_Supplied text:_
Certainly, his most crucial error was in failing to correct for the precession of the equinoxes in order to anchor the zodiac and the fixed planets which make up the constellations in the sky. Rather, he and some other Roman astrologers, chose not to make this correction. At that time, the difference between the classical sidereal zodiac was only a few degrees. However, by the time astrology was rediscovered in the West, almost a millennium later, the difference had grown in size by over 10° and at the present time it is 24°. In some few hundred years, the signs in the tropical zodiac will be one whole sign removed from their original counterparts in the sidereal zodiac. Clearly, those failing to make this adjustment did not anticipate that development.

A narrow view of Astrology
Ptolemy's treatise on astrology, "Tetrabiblios" (Greek tetra means "four", biblos is "book"), was the most popular astrological work of the middle ages and had great influence in the Islamic world and the medieval Latin West. It was translated from Arabic into Latin by Plato of Tivoli. However, its later popularity also reflects the dearth of written sources on this knowledge at the time. The Tetrabiblos is an extensive and continually reprinted treatise on some principles of astrology that Ptolemy felt were important. That it did not quite attain the unrivaled status of the Almagest was likely because it did not contain a very rigourous treatment of the subject matter in terms of horoscopic astrology proper, thus eluding a comprehensive approach.

The great popularity that the Tetrabiblos did possess might be attributed to its nature as an exposition of the art of astrology and as a compendium of astrological lore, rather than as a manual. It speaks in general terms and avoids illustrations and details of practice. Much of the content of the Tetrabiblos was collected from earlier sources; Ptolemy's achievement was to order his material in a systematic way, showing how the subject could, in his view, be rationalized. At the same time, it reveals that Ptolemy was not an expert on the subject. Ptolemy was concerned with the influences of the celestial bodies which he believed travelled in the sublunar sphere, with a focus on planetary attributes in terms of their heating, cooling, moistening, and drying influences. In short, the astrology he described was a very limited expression of the horoscopic astrology of the day, as documented for instance in the contemporary Yavanajataka, the astrology of the Yavanas (Greek speaking people of the Indo-Greek world). This only points to the fact that Ptolemy did not truly understand the import of his woeful recommendation to calculate the zodiac without a precession correction.

_Source data:_

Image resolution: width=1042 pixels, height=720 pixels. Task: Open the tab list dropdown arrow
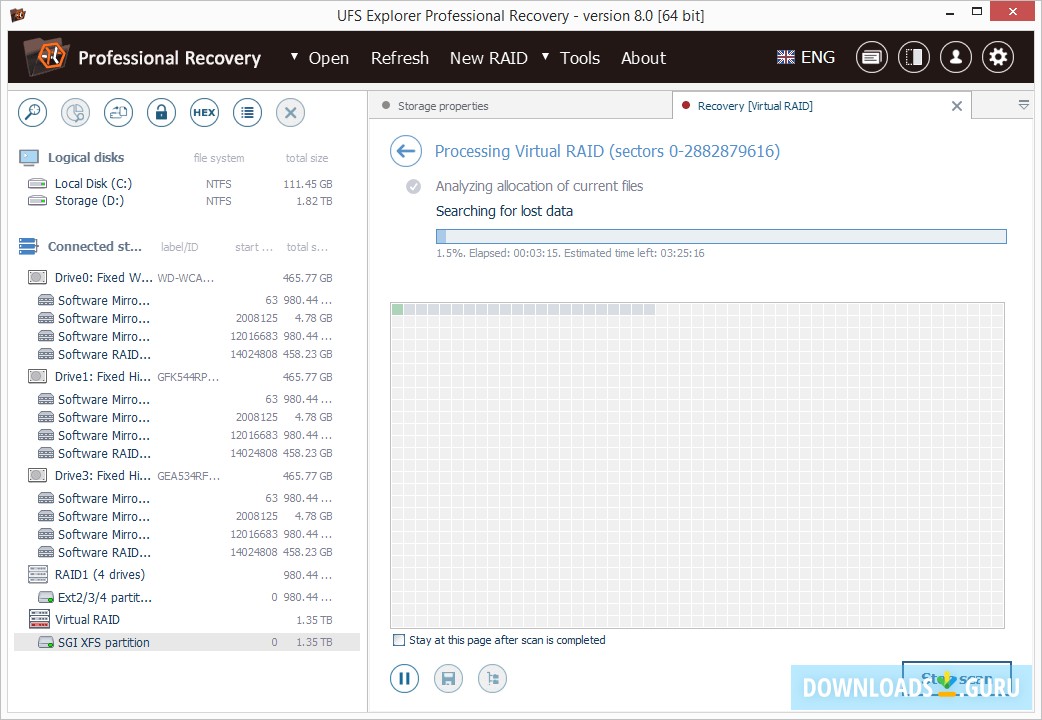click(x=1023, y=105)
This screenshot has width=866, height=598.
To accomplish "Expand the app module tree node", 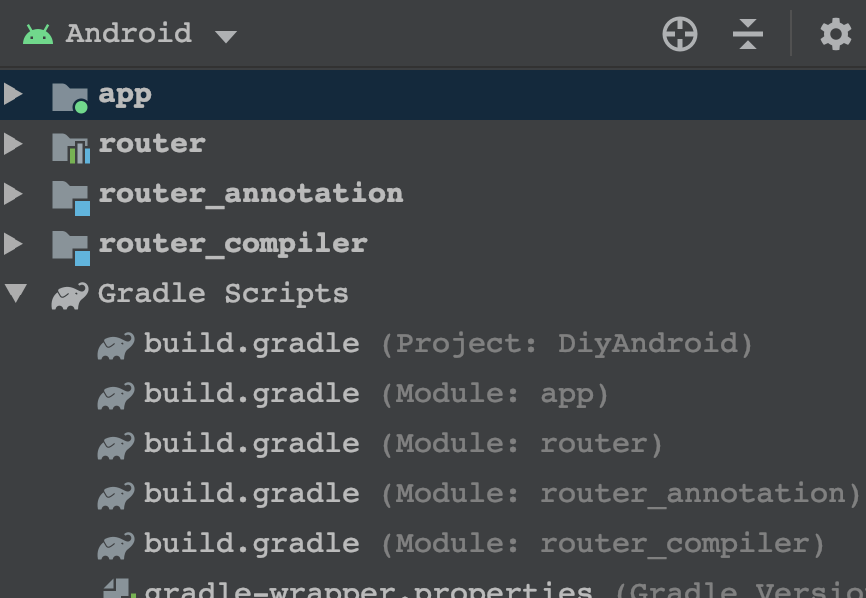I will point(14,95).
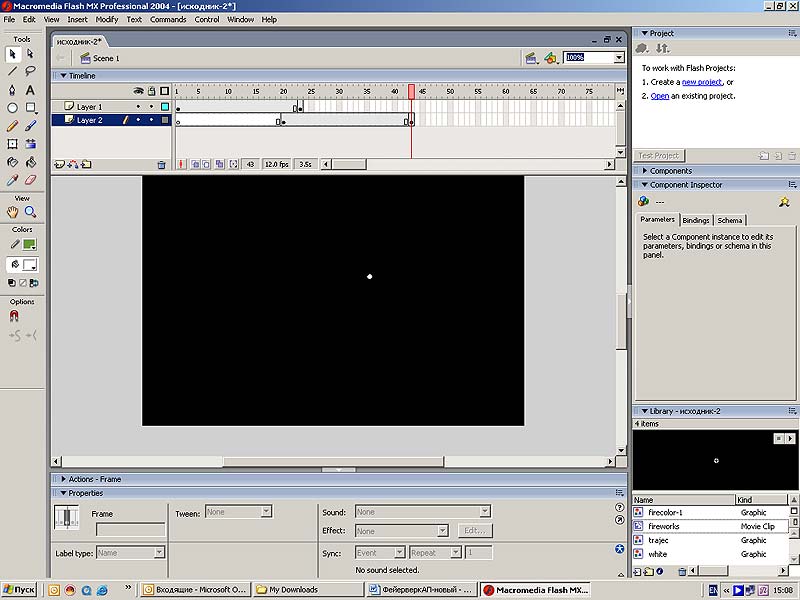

_What you should do:_ Please continue the passage on Ptolemy's astrology from its last sentence.

_Result of the task:_
Greek and Roman world
The introduction of the ancient astrology of India into the religious and philosophical milieu of the Hellenic and Roman world are also of interest. The mentaility of this time and location was different from the more ancient vedic civilisation. The nascent Western civilisation was more materialistic and positive in approach but also politheistic. While the Greek people saw the Olympic gods as supermen, rather than an all pervading single deity, the thinkers and heterodox religious leaders of the day debated various philosophical points including the role of gnosticism in religion. Already in the time of the Hellenic world, the ideological soil had become inhospitable to the original horoscopic astrology of Jyotish, as the sixth branch of the vedic science of enlightenment. Moreover, as the Western civilisation moved westward to the Roman empire, the distance between the source of this wisdom in India and its Western practitioners increased. As a result, even the horoscopic astrology began to change in terms of the graphical representation and the placement of the ascendant in the horoscope as documented in earlier articles on Roman Astrology.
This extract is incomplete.